XXXI

—¡Listos para virar! ¡Cazad a estribor! ¡Cerrad las portillas! ¡Arrancad la toldilla! ¡Arriad los juanetes!

Una vez dadas sus últimas instrucciones, Cartwright bajó a la cámara de oficiales, donde encontró a Teddy Mountcatten y su segundo de a bordo mamando güisqui melancólicamente. Aunque reprobaba categóricamente la revuelta de los republicanos con pretensiones celtas, hubiera preferido mil veces pelear con alemanes en alta mar a tener que bombardear algunos edificios civiles de Dublín, que, al fin y al cabo, formaban parte del Imperio británico.

—Hello! —dijo Cartwright.

—Hello! —dijo Mountcatten.

Cartwright se sirvió un gran vaso de güisqui y vertió en él una ínfima cantidad de soda. Miró unos instantes la transparencia del vaso, siguiendo vagamente las burbujas de gas carbónico que…

Tuvo algunas dudas sobre la naturaleza química de aquellas burbujas.

—¿Gas carbónico? —preguntó a Mountcatten.

Y señalaba con los ojos las ingrávidas esferas que ascendían del fondo del vaso hasta la superficie del líquido.

Yes —contestó Mountcatten, que había pasado por Oxford antes de ingresar en la Navy real.

Tras media hora de silencio, Mountcatten prosiguió:

—¡Vaya trabajito!

Tres cuartos de hora más tarde, Cartwright preguntó:

—¿Qué?

Después de reflexionar un rato, Mouncatten completó su pensamiento:

—¡Unos hijos de puta, desde luego, esos republicanos irlandeses! De todas formas, a quien quisiera bombardear yo es a los hunos.

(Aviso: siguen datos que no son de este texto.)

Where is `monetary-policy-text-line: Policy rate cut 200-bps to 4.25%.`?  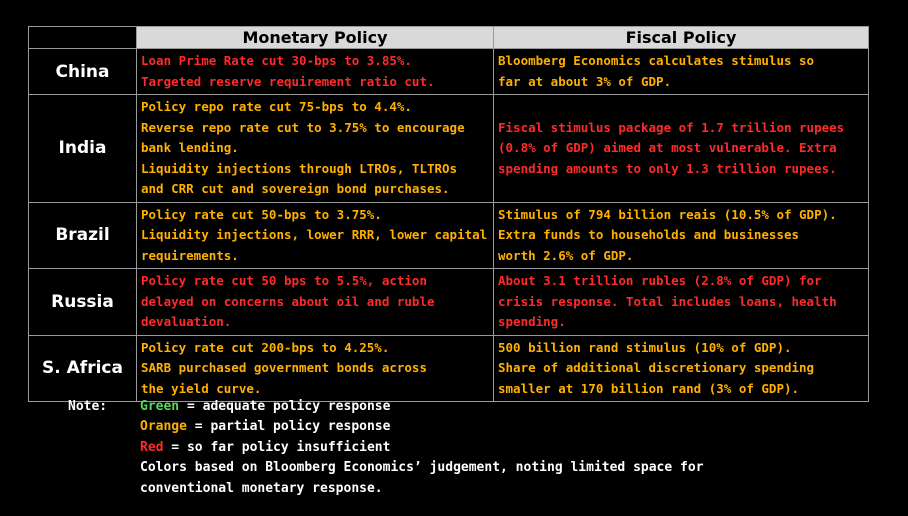
monetary-policy-text-line: Policy rate cut 200-bps to 4.25%. is located at coordinates (266, 347).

Mountcatten tenía cierta propensión a parlotear, pero era aún mayor su self-control. Puso punto final a sus razones y encendió la pipa con aire disciplinado, es decir, sin manifestar la menor emoción.

Cartwright, que había vaciado su vaso de güisqui, se puso a pensar en su dulce prometida Gertie Girdle, funcionaria de correos en Dublín, Eden Quay.